- GIVEN EXERCISE -
Starting at the line that contains "Task: Click W" and ending at the last of the entries, rewrite those lines as a numbered list, leaving out any blank lines.

- DATA ENTRIES -
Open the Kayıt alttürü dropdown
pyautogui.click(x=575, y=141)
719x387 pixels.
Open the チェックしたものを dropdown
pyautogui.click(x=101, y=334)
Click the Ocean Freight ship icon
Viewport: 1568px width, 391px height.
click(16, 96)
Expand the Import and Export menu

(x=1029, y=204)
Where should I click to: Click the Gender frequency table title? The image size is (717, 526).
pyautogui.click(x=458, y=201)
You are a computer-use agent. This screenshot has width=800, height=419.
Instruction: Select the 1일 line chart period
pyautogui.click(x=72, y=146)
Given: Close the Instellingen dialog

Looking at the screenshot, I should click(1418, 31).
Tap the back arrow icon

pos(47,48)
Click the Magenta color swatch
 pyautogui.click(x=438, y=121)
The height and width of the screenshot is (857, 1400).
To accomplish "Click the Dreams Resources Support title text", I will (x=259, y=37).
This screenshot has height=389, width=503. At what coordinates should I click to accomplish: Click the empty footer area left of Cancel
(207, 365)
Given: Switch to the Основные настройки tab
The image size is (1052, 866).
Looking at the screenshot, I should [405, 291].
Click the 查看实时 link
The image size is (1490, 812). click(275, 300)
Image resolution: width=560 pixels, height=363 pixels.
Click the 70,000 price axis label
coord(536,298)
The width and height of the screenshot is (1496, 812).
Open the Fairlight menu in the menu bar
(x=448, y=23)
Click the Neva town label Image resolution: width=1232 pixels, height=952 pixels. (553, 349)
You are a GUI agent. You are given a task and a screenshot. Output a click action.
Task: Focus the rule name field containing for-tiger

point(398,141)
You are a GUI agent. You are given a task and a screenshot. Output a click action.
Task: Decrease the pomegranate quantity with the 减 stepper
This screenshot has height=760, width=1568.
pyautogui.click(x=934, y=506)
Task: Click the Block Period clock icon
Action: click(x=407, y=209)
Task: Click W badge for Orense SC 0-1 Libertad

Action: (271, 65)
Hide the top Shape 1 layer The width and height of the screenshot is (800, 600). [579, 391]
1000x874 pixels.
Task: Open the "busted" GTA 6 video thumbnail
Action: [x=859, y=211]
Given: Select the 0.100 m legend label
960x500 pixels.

- TASK OUTPUT -
1. Task: Click W badge for Orense SC 0-1 Libertad
2. Action: (271, 65)
3. Hide the top Shape 1 layer The width and height of the screenshot is (800, 600). [579, 391]
4. 1000x874 pixels.
5. Task: Open the "busted" GTA 6 video thumbnail
6. Action: [x=859, y=211]
7. Given: Select the 0.100 m legend label
8. 960x500 pixels.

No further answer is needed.